My dearest Jesus, teach me to exercise my powerful muscles of the legs and knees, to bend and kneel more often, to get low to the ground to remember my origins, to be humble before You, my Lord and my God.
As they were stoning Stephen, he called out, “Lord Jesus, receive my spirit.” Then he fell to his knees and cried out in a loud voice, “Lord, do not hold this sin against them”; and when he had said this, he fell asleep.
Acts 7:59-60
Photo by Mr. Red Santiago, January 2020.
Help me realize, dear Jesus, that it is in being humble before you like a child, kneeling before You when we truly find You, when You truly answer our prayers; very often, we come to You without looking at You, seeing only what You can give like those in the crowd who asked You to give them bread from heaven without realizing You are the bread Yourself whom we must receive. Because they have forgotten to kneel and bow low before in order to find You. Amen.
The Lord Is My Chef Easter Recipe for the Soul by Fr. Nicanor F. Lalog II Monday in the Third Week of Easter, 15 April 2024 Acts 6:8-15 ><]]]]'> + ><]]]]'> + ><]]]]'> John 6:22-29
Lord Jesus, it is said that our eyes are the windows of our soul; by merely looking into our eyes, we reveal what's inside us - fear and courage, doubts and certainties, questions and answers, anxieties and joys, hatred and love and hopes.
Your words today make me examine what is in our eyes when we look?
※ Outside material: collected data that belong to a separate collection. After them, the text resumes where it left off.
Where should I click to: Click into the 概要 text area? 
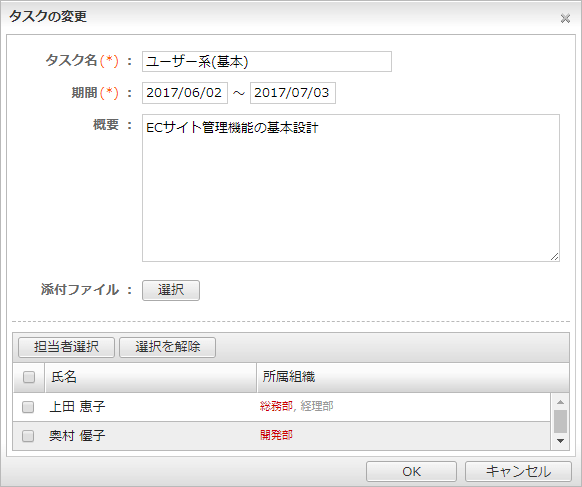(x=351, y=188)
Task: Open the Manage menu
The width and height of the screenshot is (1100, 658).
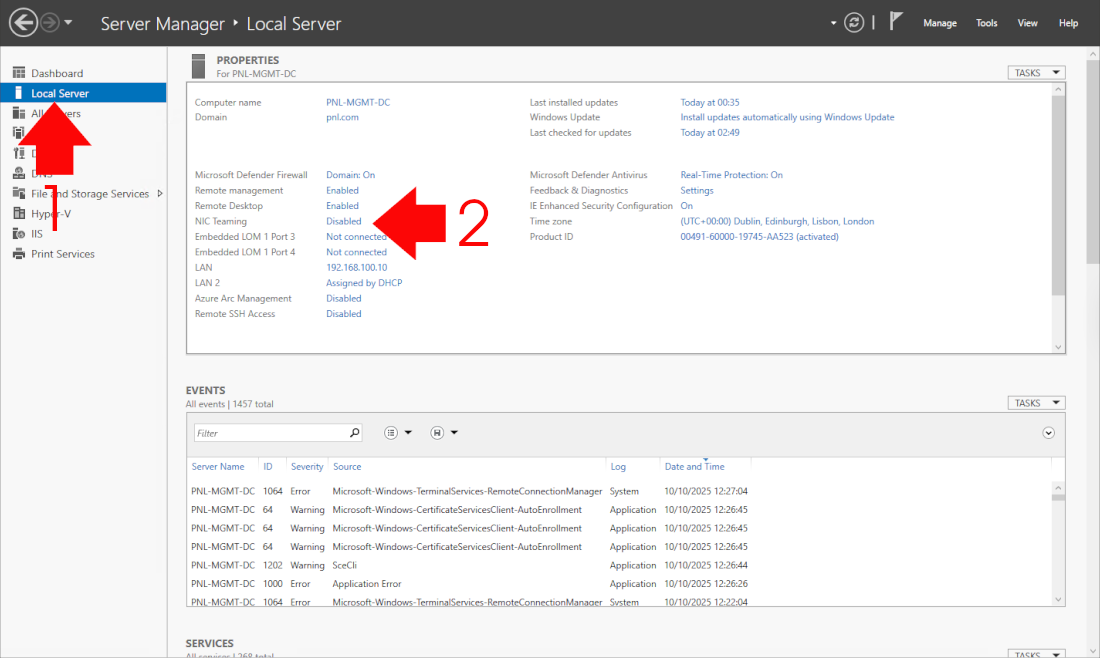Action: click(939, 23)
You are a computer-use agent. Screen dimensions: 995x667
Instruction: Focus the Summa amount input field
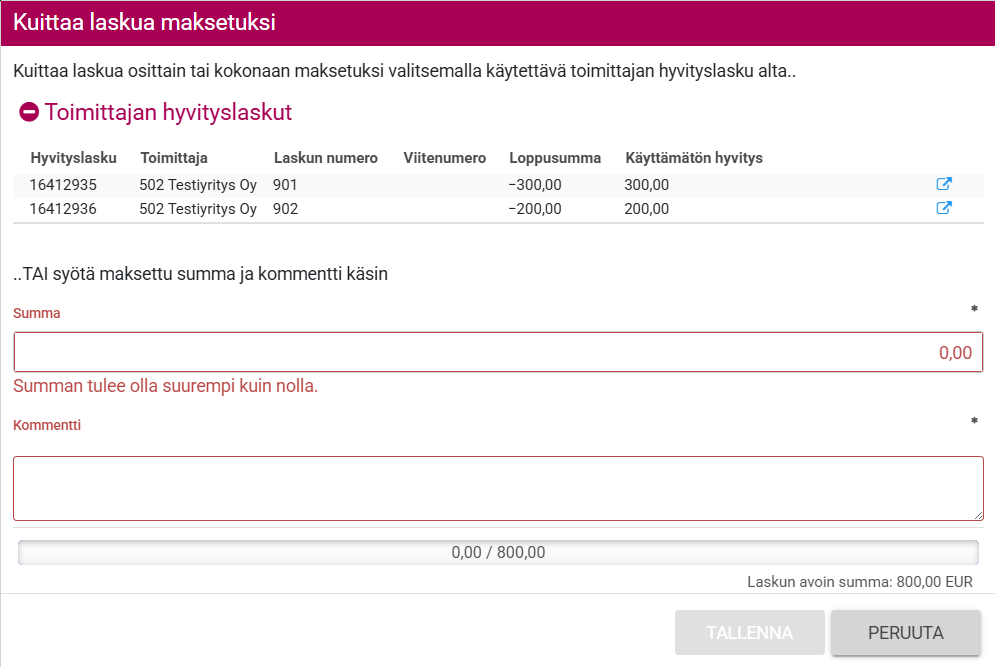click(497, 353)
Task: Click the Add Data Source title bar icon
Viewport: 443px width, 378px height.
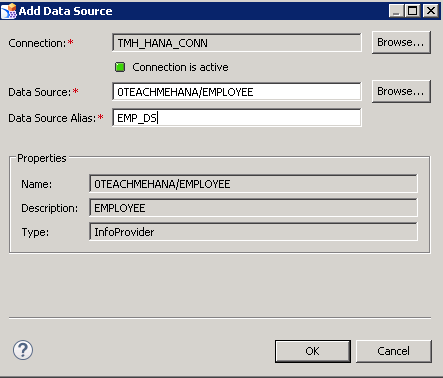Action: click(9, 11)
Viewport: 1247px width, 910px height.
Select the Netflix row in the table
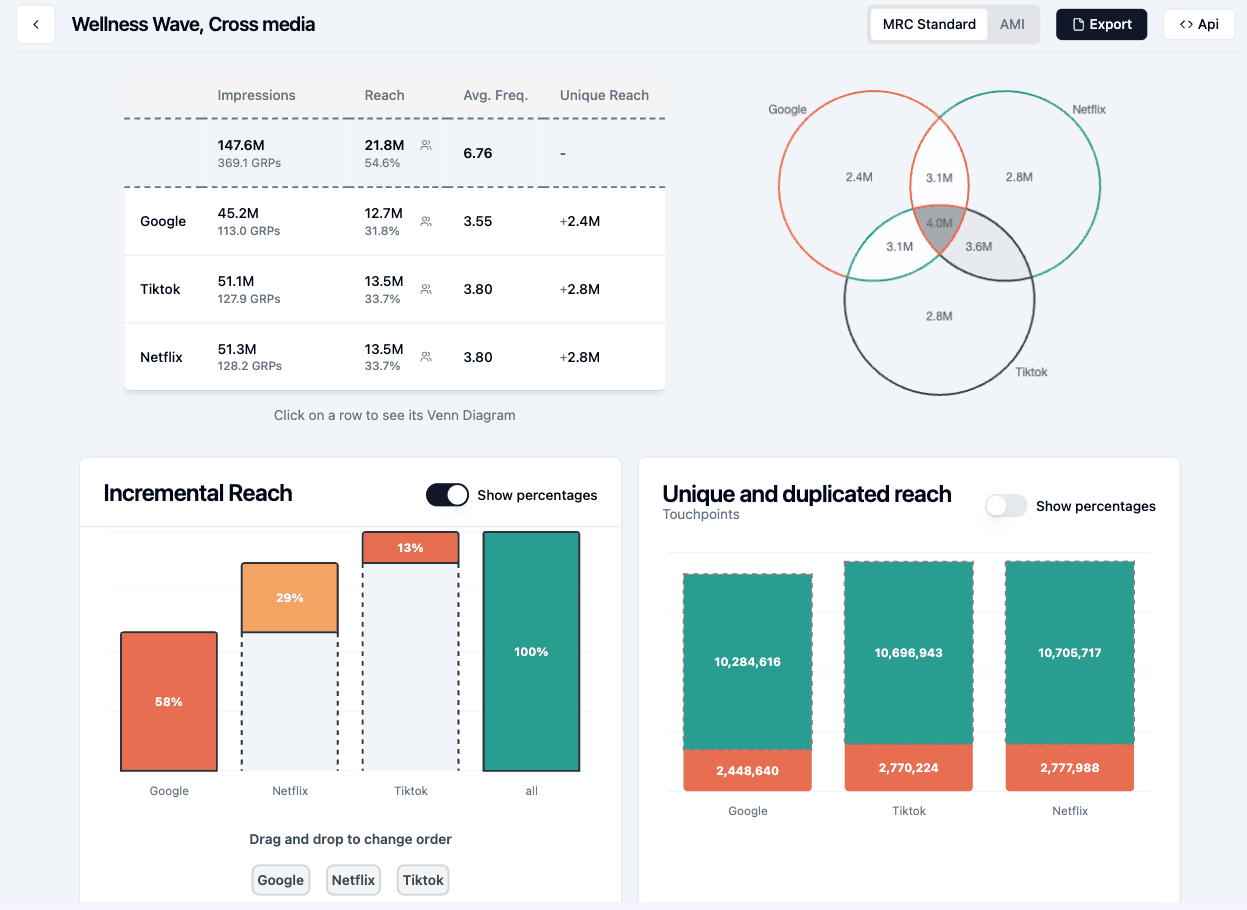pyautogui.click(x=300, y=357)
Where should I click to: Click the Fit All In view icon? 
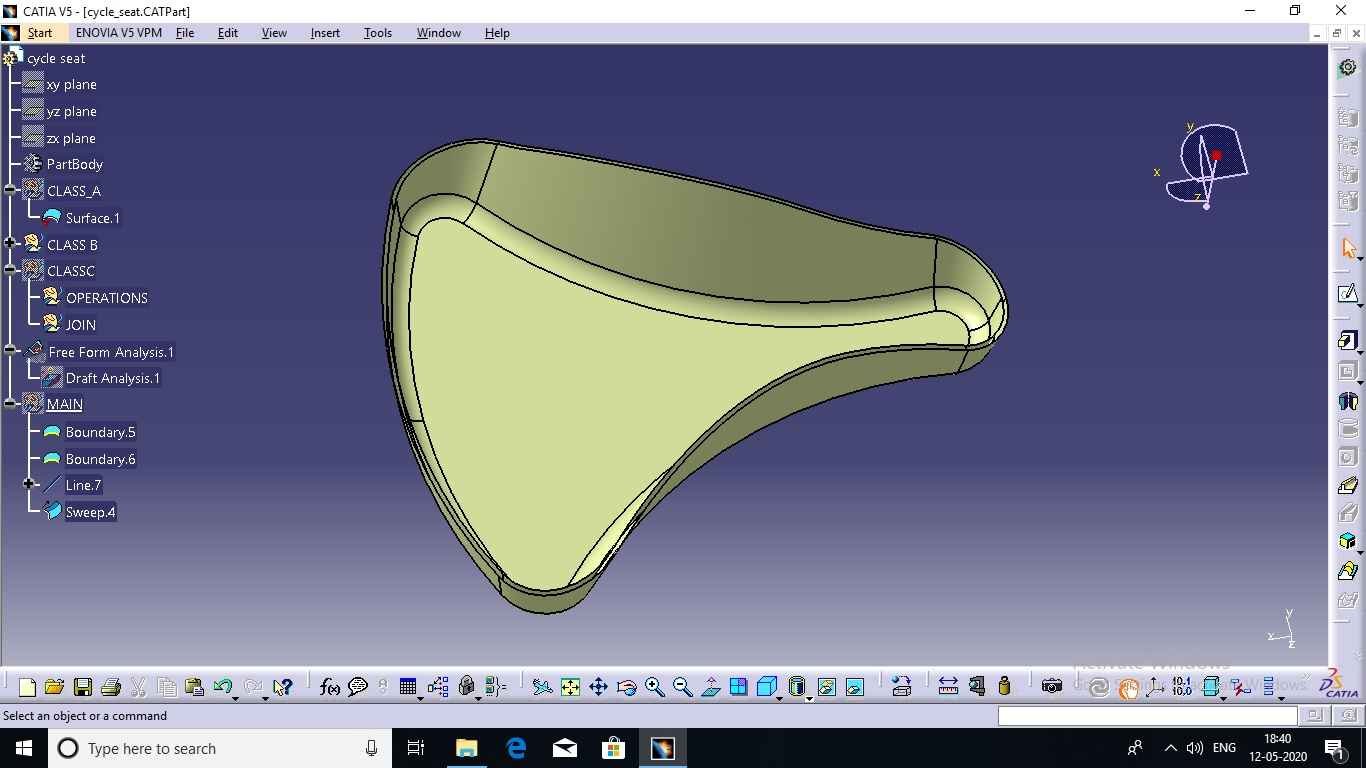(570, 687)
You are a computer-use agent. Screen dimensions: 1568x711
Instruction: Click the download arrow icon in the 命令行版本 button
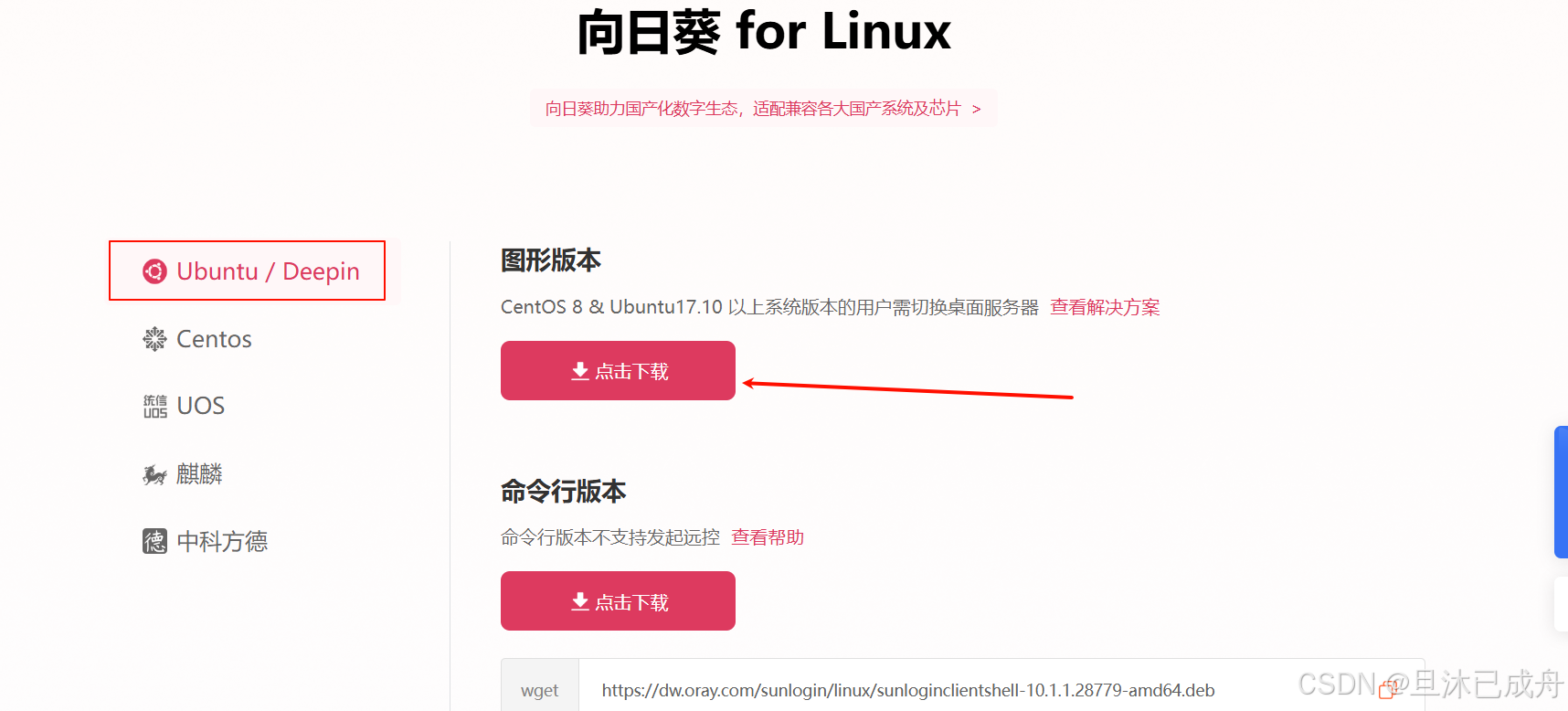point(580,601)
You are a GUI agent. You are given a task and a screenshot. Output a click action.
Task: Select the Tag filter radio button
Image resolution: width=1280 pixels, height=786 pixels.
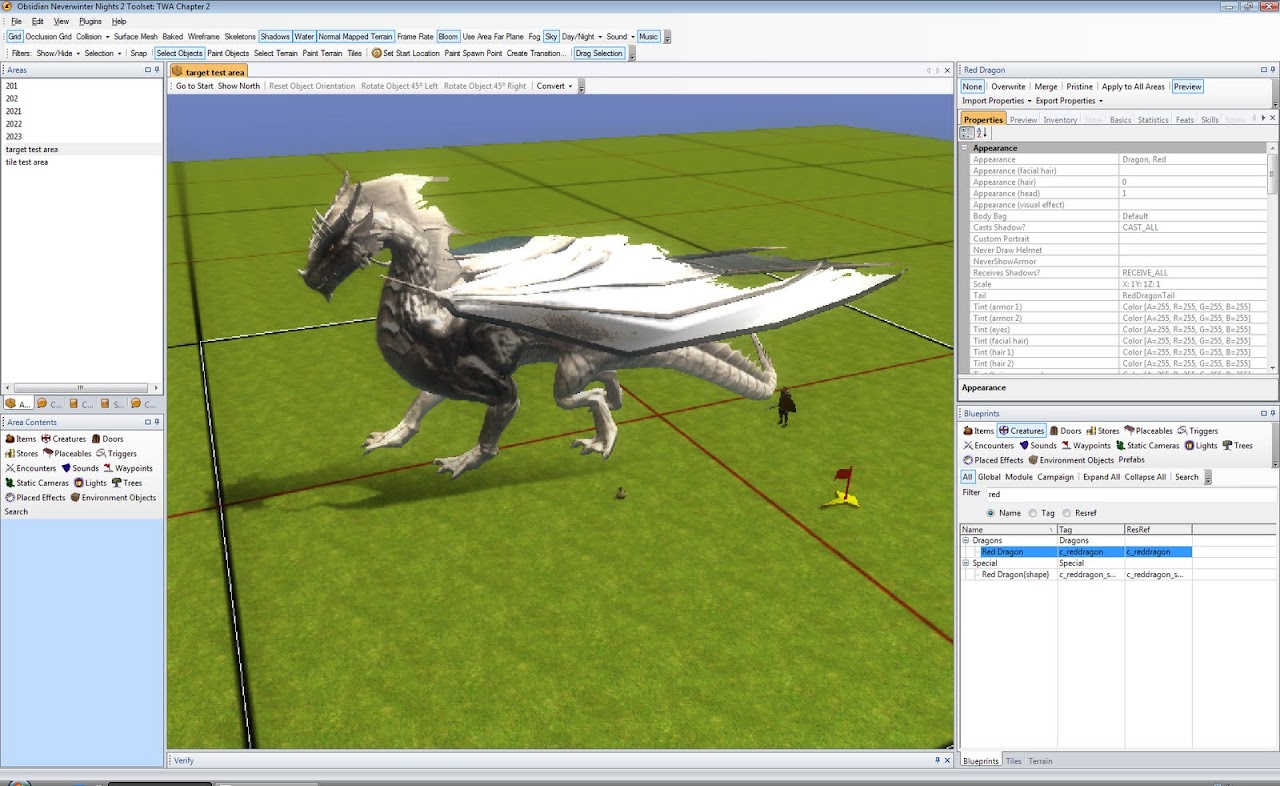tap(1033, 513)
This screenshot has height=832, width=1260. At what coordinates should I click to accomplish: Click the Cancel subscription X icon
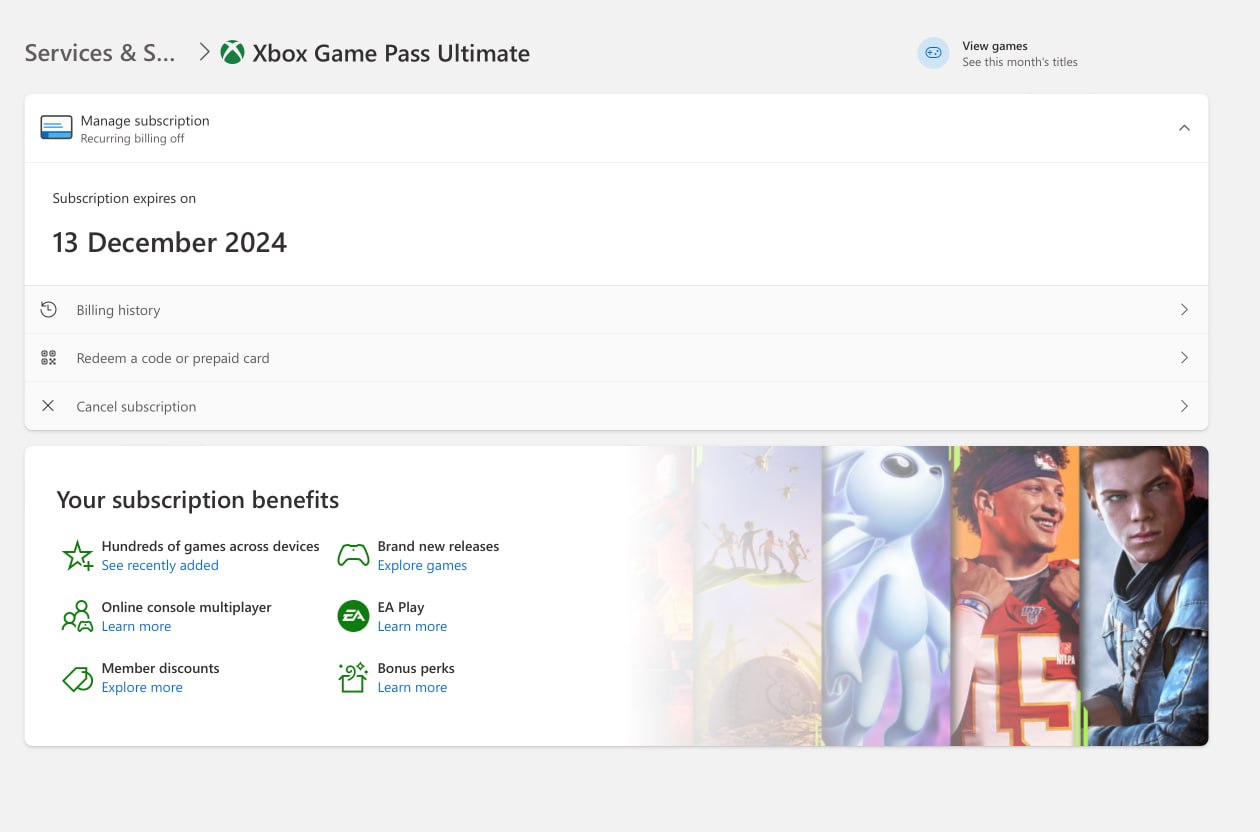48,406
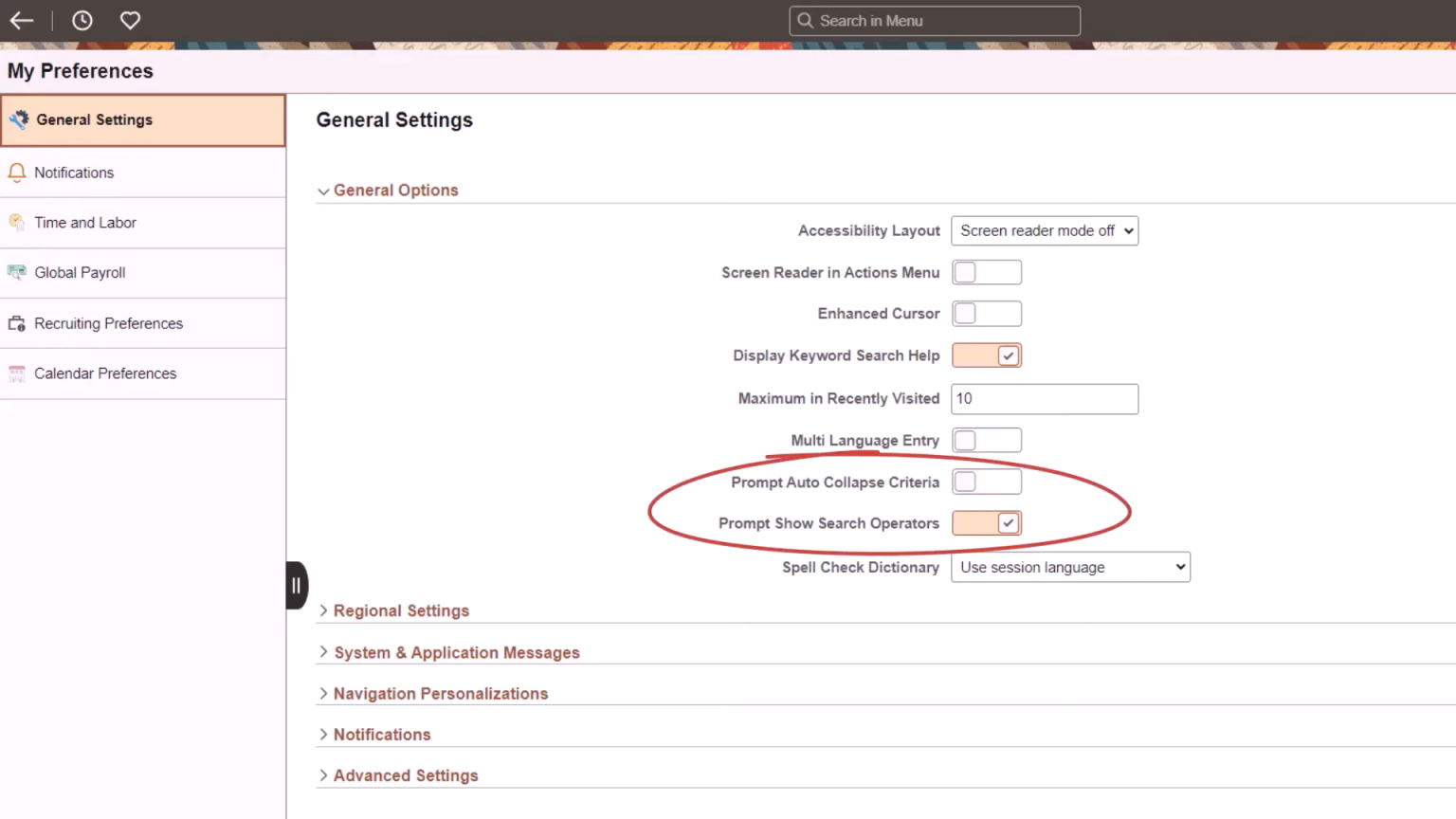Click the back arrow navigation icon
The height and width of the screenshot is (819, 1456).
point(21,20)
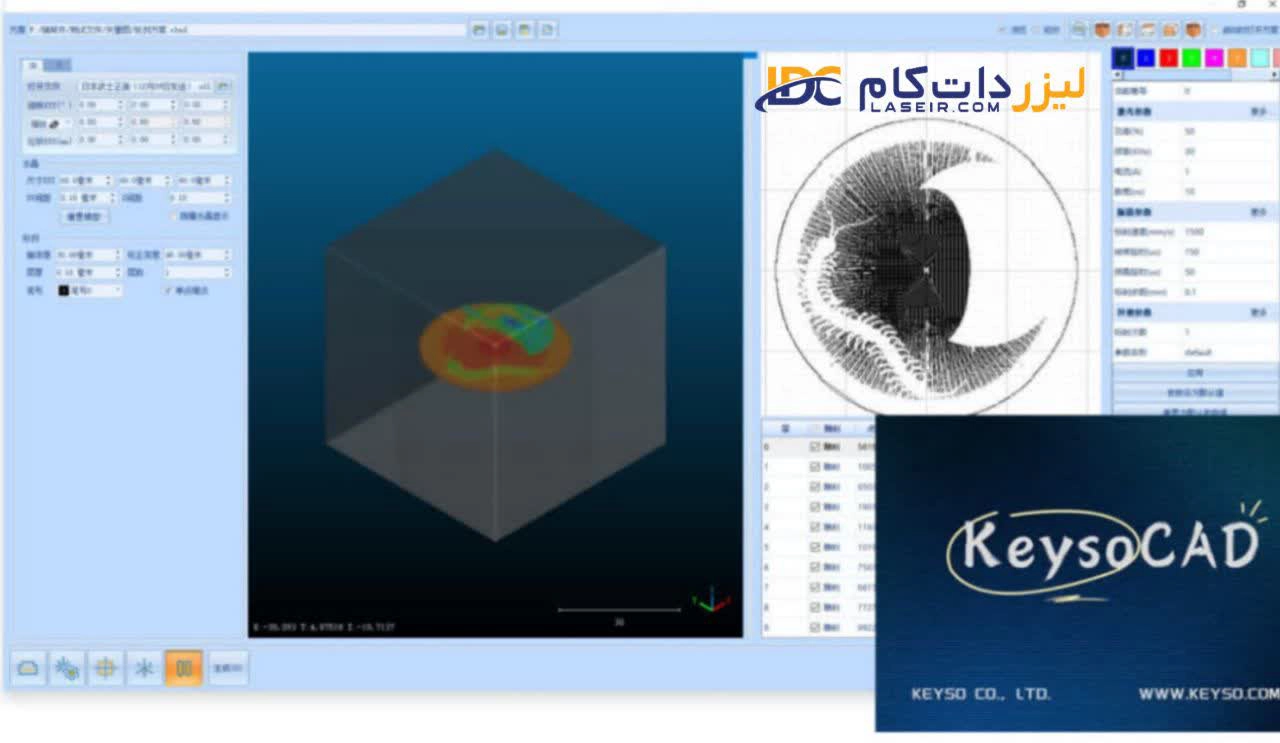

All those who sat in the Sanhedrin looked intently at him (Stephen) and saw that his face was like the face of an angel.
Acts 6:15
Lord Jesus, so many times troubles happen among us just because of the way we look at each other, or simply, the way we look at things when we take ordinary ones so seriously and look at the more important ones as so simple and ordinary; worst, O Lord, is when we keep on "looking" for You without looking at Your essence but merely looking at what You have and whatever You can give.
Teach us, dear Jesus, to focus our eyes into looking at Your lovely gaze filled with love and mercy, compassion and and kindness, the look of the eyes who truly care and see beyond what's on the surface. Amen.